# Titanic Modeling: Basic Version - EXPLORATION
**By Jason "Scott" Person**<br/>
**Data Analytics @ Newman University**

**Data:** A previously cleaned version of [the Titanic data set from Kaggle](https://www.kaggle.com/c/titanic/overview).

**This Notebook:** This is crafted as a demonstration of a standard machine learning training and testing process.

**Contents:**
1. Read and Review Data
2. Prepare Data Splits
3. Train Models
4. Test Models

In [0]:
# Essential Libraries
import numpy as np
import pandas as pd

# Libraries for Machine Learning Process
from sklearn.model_selection import train_test_split
from sklearn.metrics import accuracy_score

# Algorithms
from sklearn.linear_model import LogisticRegression

# 1. Read and Review Data

This data has been cleaned in a previous EDA and preparation process.

In [0]:
# Read cleaned version of the data
df = pd.read_csv('titanic_cleaned.csv')
df.head(10)

In [0]:
# Dataframe fundamental info
df.info()

# 2. Prepare Data Splits

In [0]:
# features — all columns except target variable
features = df.drop('Survived', axis=1)

# labels — only the target variable column
labels = df['Survived']

In [0]:
features

In [0]:
labels.head(20)

In [0]:
# Create Train and Test Splits
X_train, X_test, y_train, y_test = train_test_split(features, labels, test_size=0.2, random_state=42)

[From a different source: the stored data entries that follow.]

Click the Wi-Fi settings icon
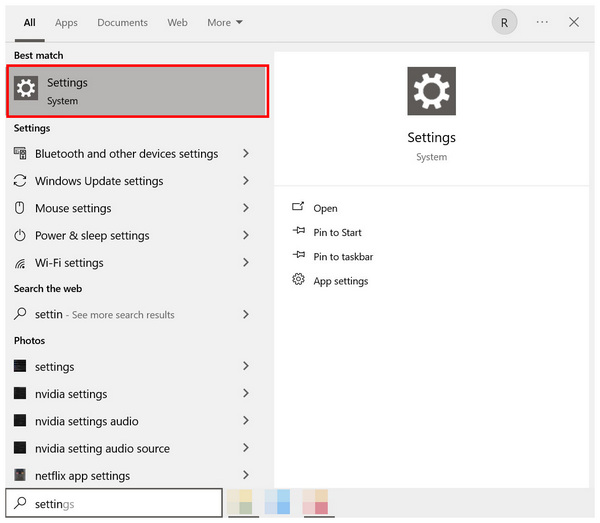Viewport: 600px width, 523px height. pos(20,263)
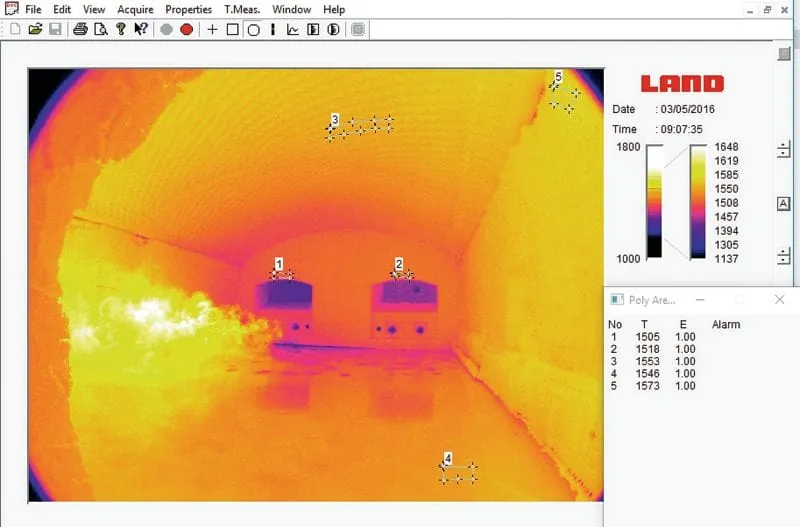Click the Print icon in toolbar
This screenshot has height=527, width=800.
click(x=80, y=29)
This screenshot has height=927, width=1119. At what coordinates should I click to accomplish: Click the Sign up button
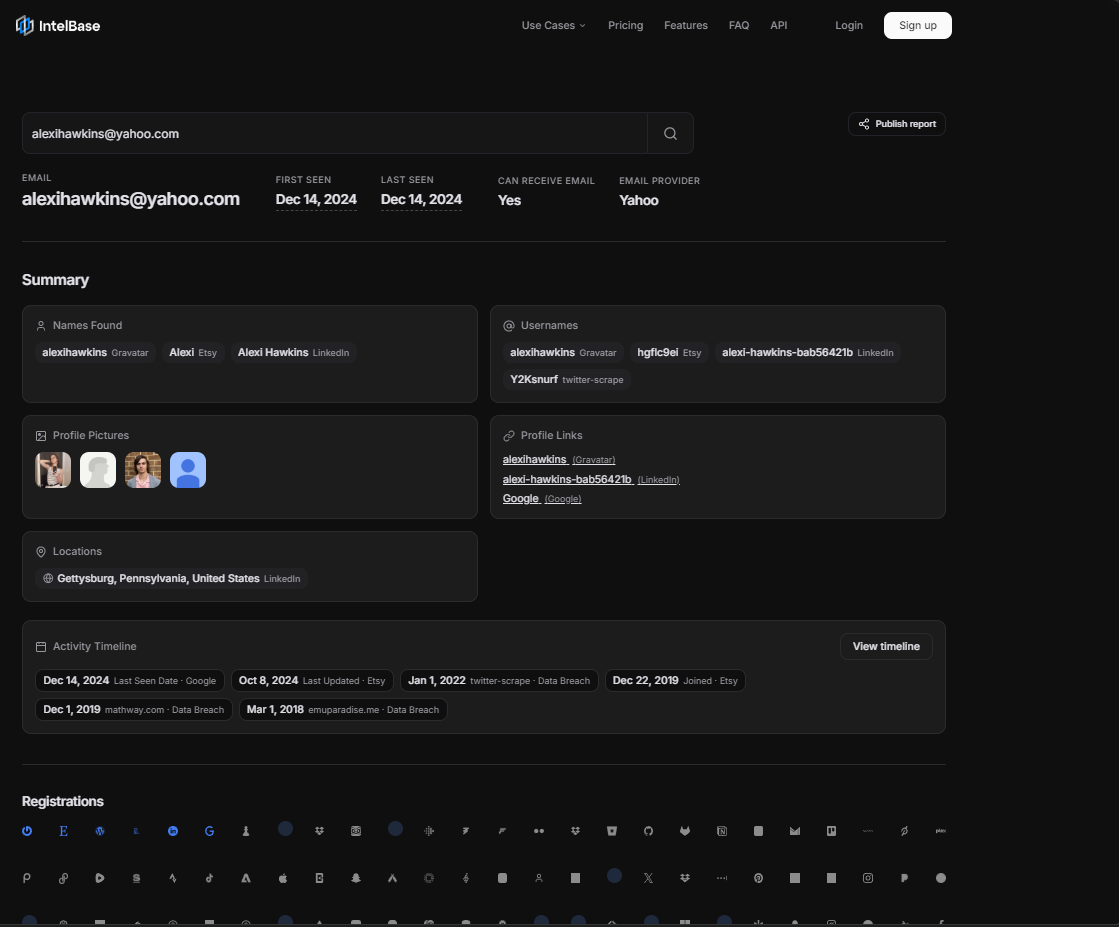point(918,26)
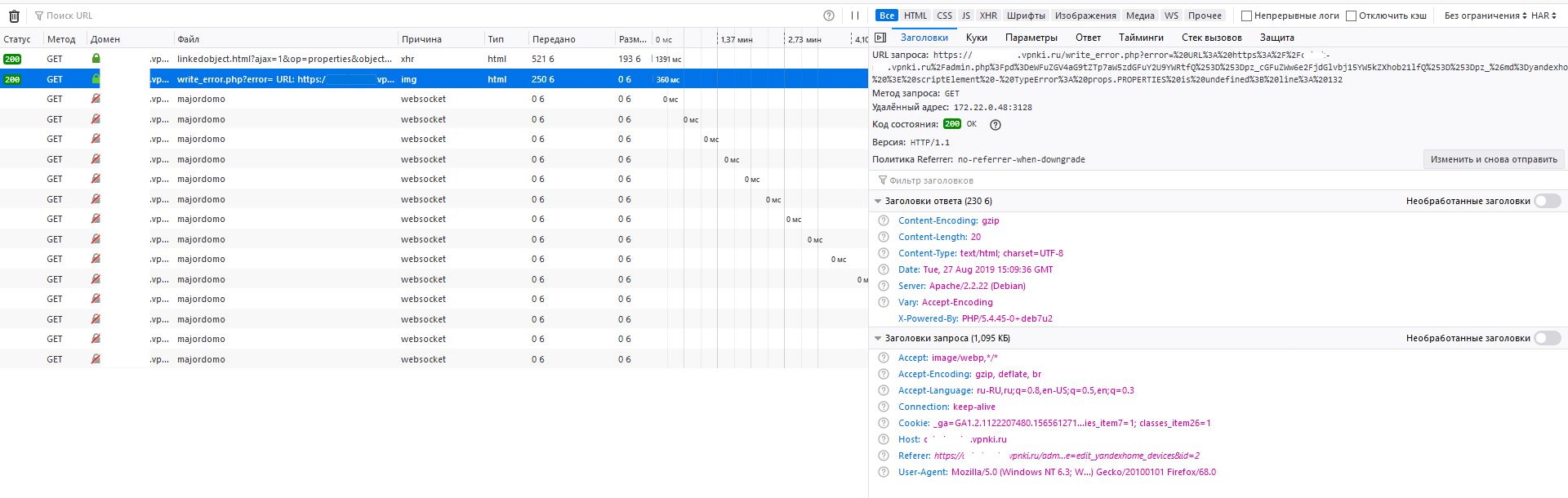Click the help icon beside the pause button
Image resolution: width=1568 pixels, height=498 pixels.
click(x=829, y=16)
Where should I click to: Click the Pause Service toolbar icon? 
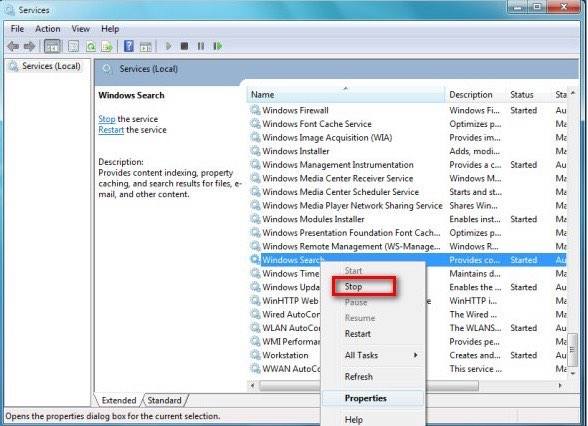201,46
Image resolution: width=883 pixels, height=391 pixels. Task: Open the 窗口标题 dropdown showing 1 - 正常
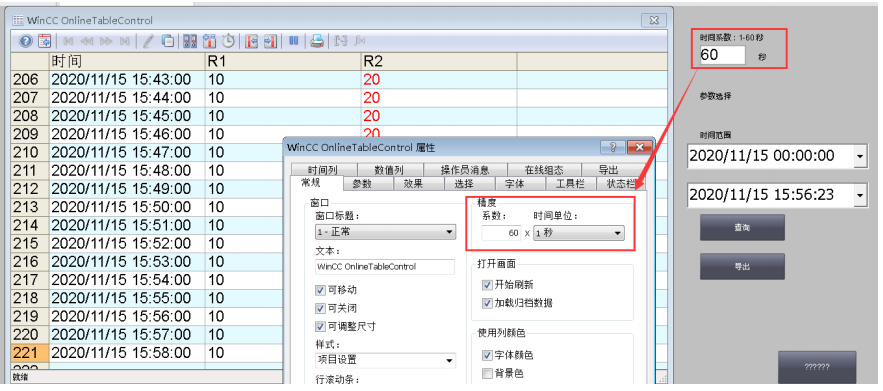(385, 232)
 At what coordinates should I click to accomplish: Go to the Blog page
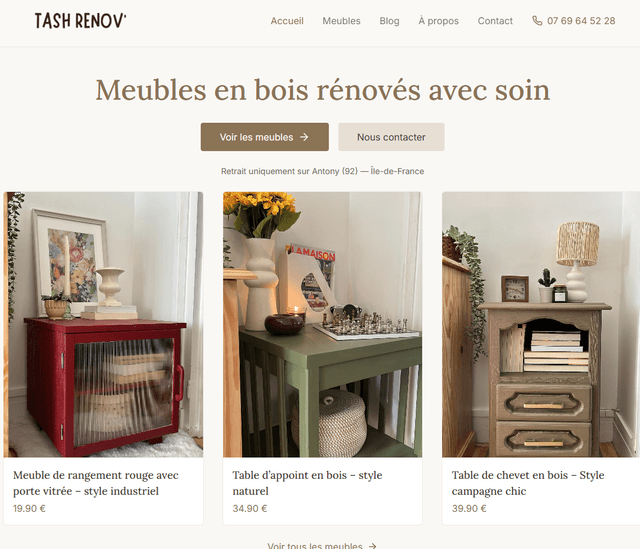tap(389, 21)
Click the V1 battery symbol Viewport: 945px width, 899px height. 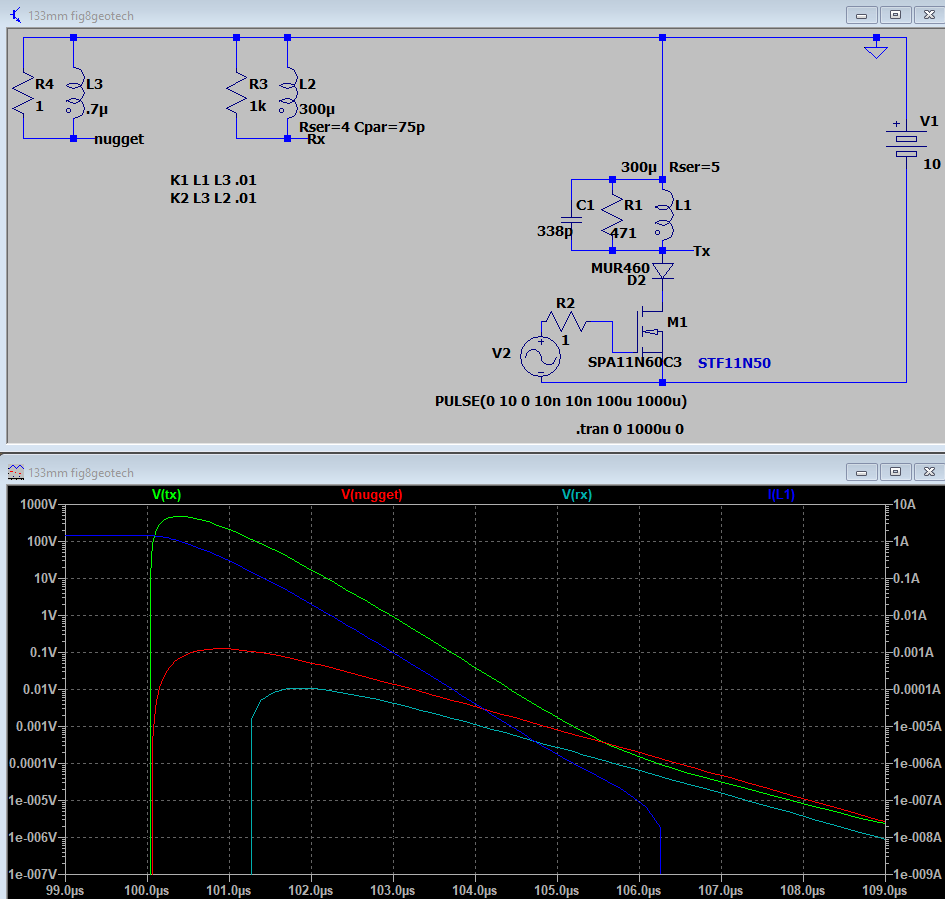coord(905,140)
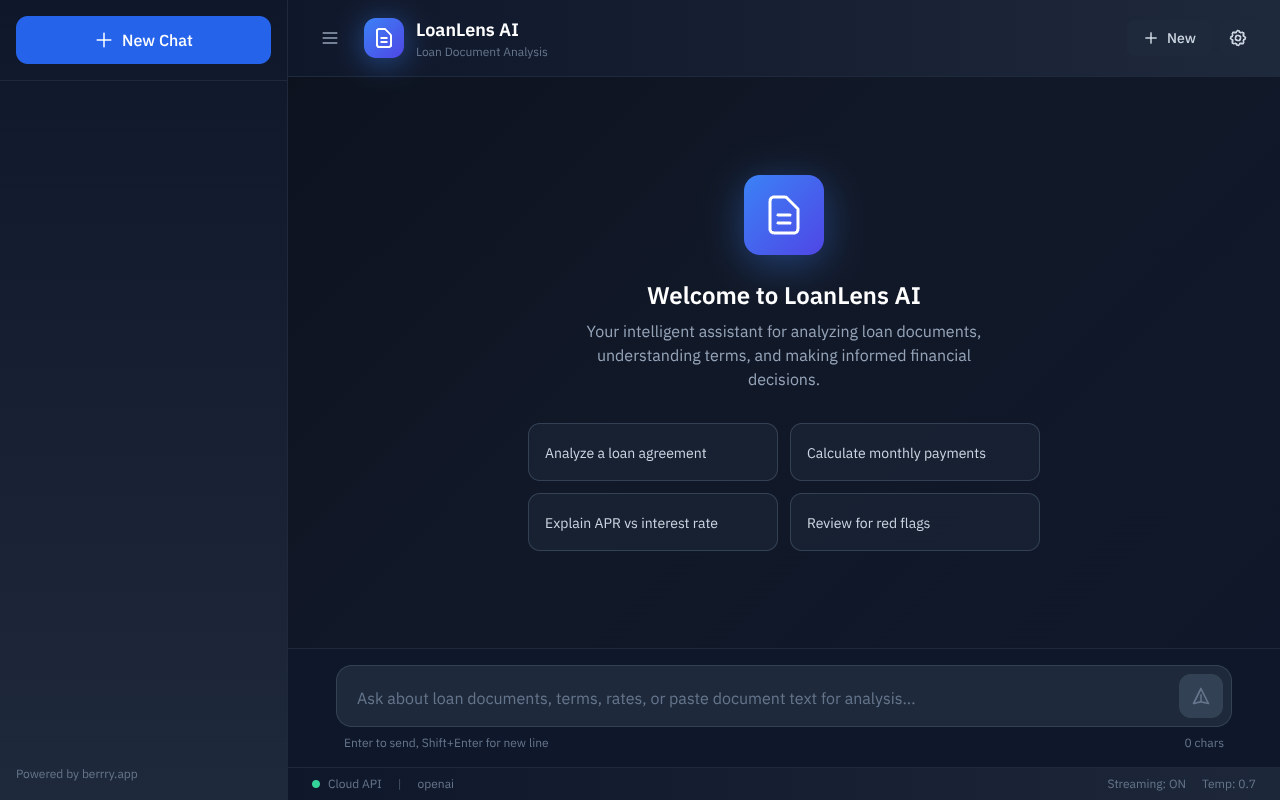
Task: Click the green Cloud API status dot
Action: coord(315,783)
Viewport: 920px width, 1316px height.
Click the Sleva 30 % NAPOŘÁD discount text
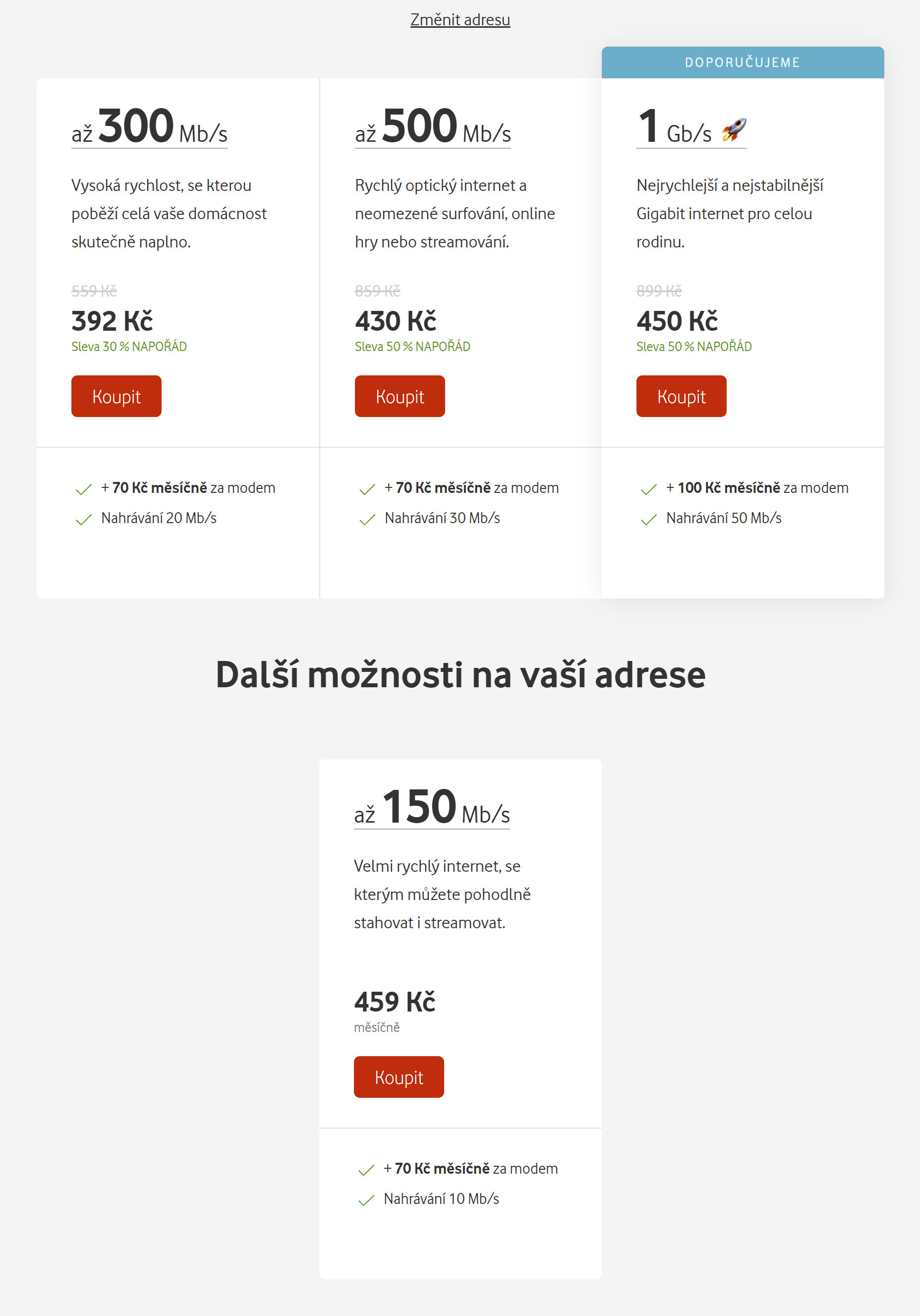[x=129, y=347]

# Report Number and Proportion of Train and Test Features and Labels
print(f'Train Split: {X_train.shape[0]} Records, {len(y_train)} Labels = {round(len(y_train)/len(labels), 4) * 100}%')
print(f'Test Split: {X_test.shape[0]} Records, {len(y_test)} Labels = {round(len(y_test)/len(labels), 4) * 100}%')

In [0]:
X_train

In [0]:
y_train

In [0]:
y_test

In [0]:
X_test

# 3. Train Models

In [0]:
# Define the model
model = LogisticRegression()

# Train the model using the training features and labels
model.fit(X_train, y_train)

# Report trained model
print(f'Trained and ready: {model}')

# 4. Test Models

In [0]:
# Use the model to generate predictions for the Test split, based on its features only
y_pred = model.predict(X_test)

# Compare model's predictive performance to the provided test labels
score = accuracy_score(y_test, y_pred) * 100

# Report the model and its score
print(model)
print(f'  {score}')

In [0]:
round(accuracy_score(y_test, y_pred) * 100,4)

In [0]:
y_pred

In [0]:
y_test